» REQUIRED WORK:
Reproduce every line of the data below word for word, and leave the pictures out of your reply.

(Data on locating elements on screens)
** BEGIN **
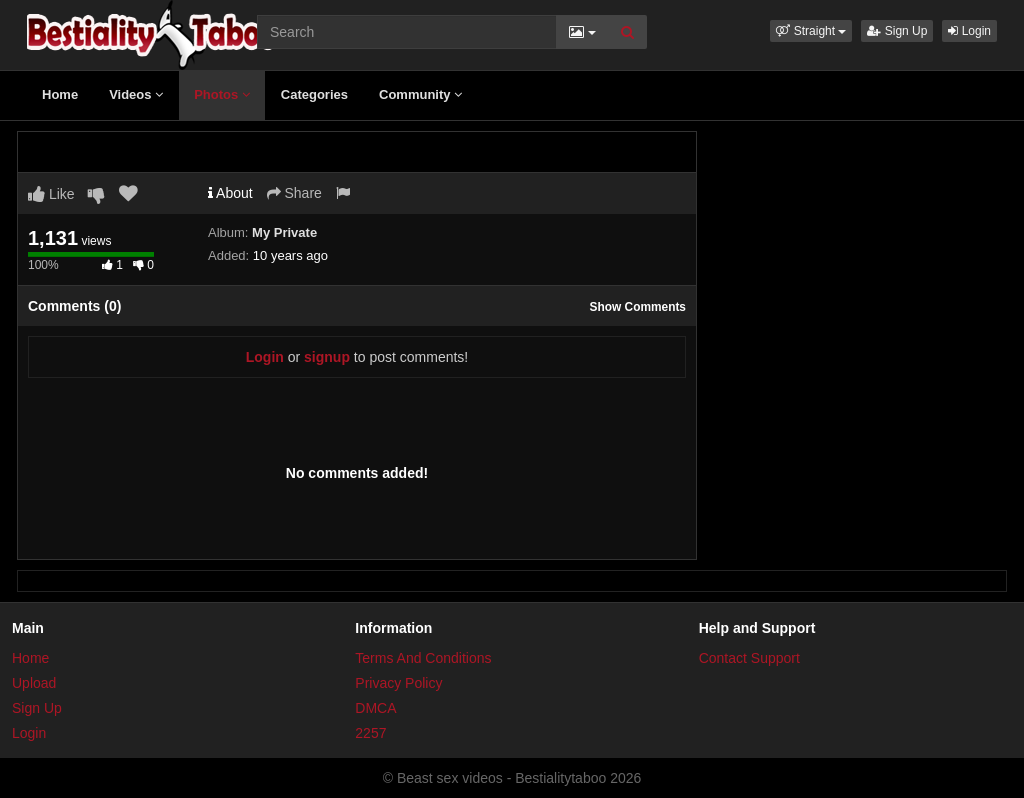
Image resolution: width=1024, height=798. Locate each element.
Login (969, 31)
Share (294, 193)
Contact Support (749, 658)
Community (420, 94)
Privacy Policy (398, 683)
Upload (34, 683)
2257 (370, 733)
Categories (314, 94)
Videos (136, 94)
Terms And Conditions (423, 658)
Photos (222, 94)
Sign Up (897, 31)
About (230, 193)
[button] (811, 31)
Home (60, 94)
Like (51, 194)
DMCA (375, 708)
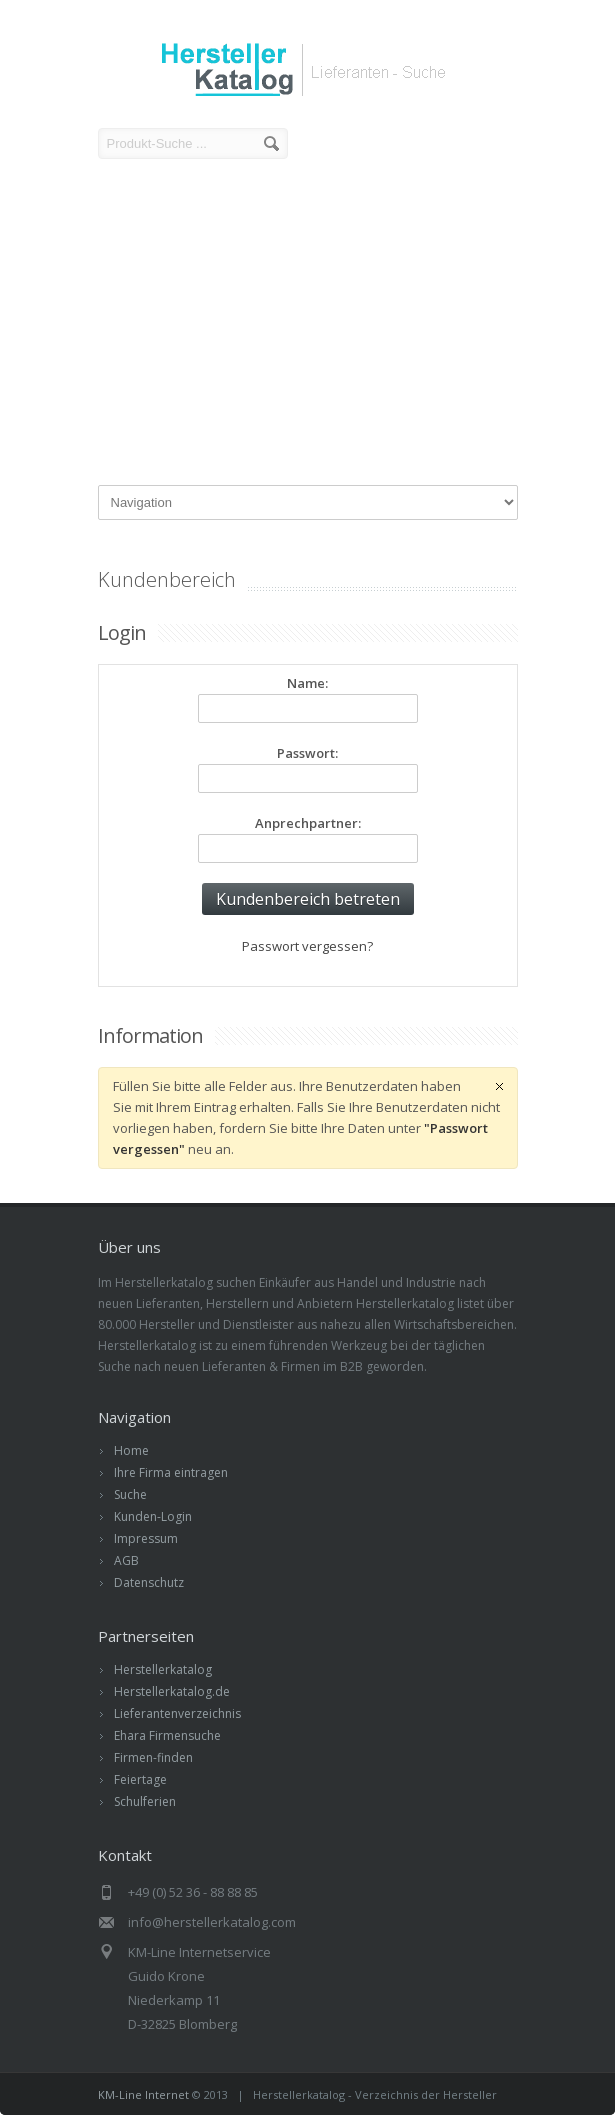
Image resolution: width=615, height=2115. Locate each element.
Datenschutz (149, 1582)
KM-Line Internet (143, 2094)
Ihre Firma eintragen (171, 1472)
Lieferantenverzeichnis (177, 1713)
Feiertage (140, 1779)
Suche (130, 1494)
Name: (307, 683)
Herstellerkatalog (163, 1669)
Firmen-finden (153, 1757)
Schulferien (145, 1801)
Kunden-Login (153, 1516)
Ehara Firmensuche (167, 1735)
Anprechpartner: (308, 823)
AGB (126, 1560)
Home (131, 1450)
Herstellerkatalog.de (172, 1691)
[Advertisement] (308, 325)
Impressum (146, 1538)
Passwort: (307, 753)
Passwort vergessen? (307, 946)
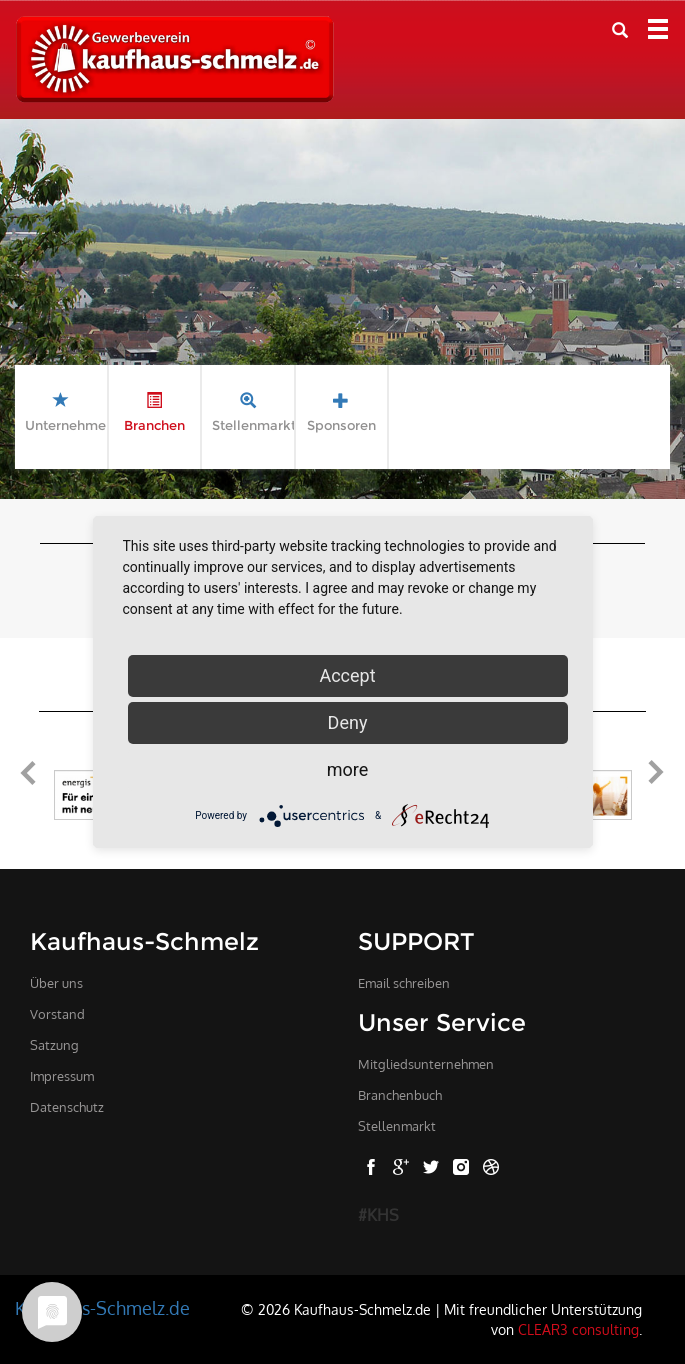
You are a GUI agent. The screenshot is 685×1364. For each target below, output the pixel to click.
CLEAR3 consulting (578, 1329)
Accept (347, 675)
** END **
» EXERCISE SOLUTION:
Image resolution: width=1024, height=798. Locate each element.
Login (969, 31)
Share (294, 193)
Contact Support (749, 658)
Community (420, 94)
Privacy Policy (398, 683)
Upload (34, 683)
2257 (370, 733)
Categories (314, 94)
Videos (136, 94)
Terms And Conditions (423, 658)
Photos (222, 94)
Sign Up (897, 31)
About (230, 193)
[button] (811, 31)
Home (60, 94)
Like (51, 194)
DMCA (375, 708)
Image resolution: width=615, height=2115. Locate each element.
Datenschutz (149, 1582)
KM-Line Internet (143, 2094)
Ihre Firma eintragen (171, 1472)
Lieferantenverzeichnis (177, 1713)
Feiertage (140, 1779)
Suche (130, 1494)
Name: (307, 683)
Herstellerkatalog (163, 1669)
Firmen-finden (153, 1757)
Schulferien (145, 1801)
Kunden-Login (153, 1516)
Ehara Firmensuche (167, 1735)
Anprechpartner: (308, 823)
AGB (126, 1560)
Home (131, 1450)
Herstellerkatalog.de (172, 1691)
[Advertisement] (308, 325)
Impressum (146, 1538)
Passwort: (307, 753)
Passwort vergessen? (307, 946)
You are a GUI agent. The screenshot is 685×1364. For each target below, output the pixel to click.
CLEAR3 consulting (578, 1329)
Accept (347, 675)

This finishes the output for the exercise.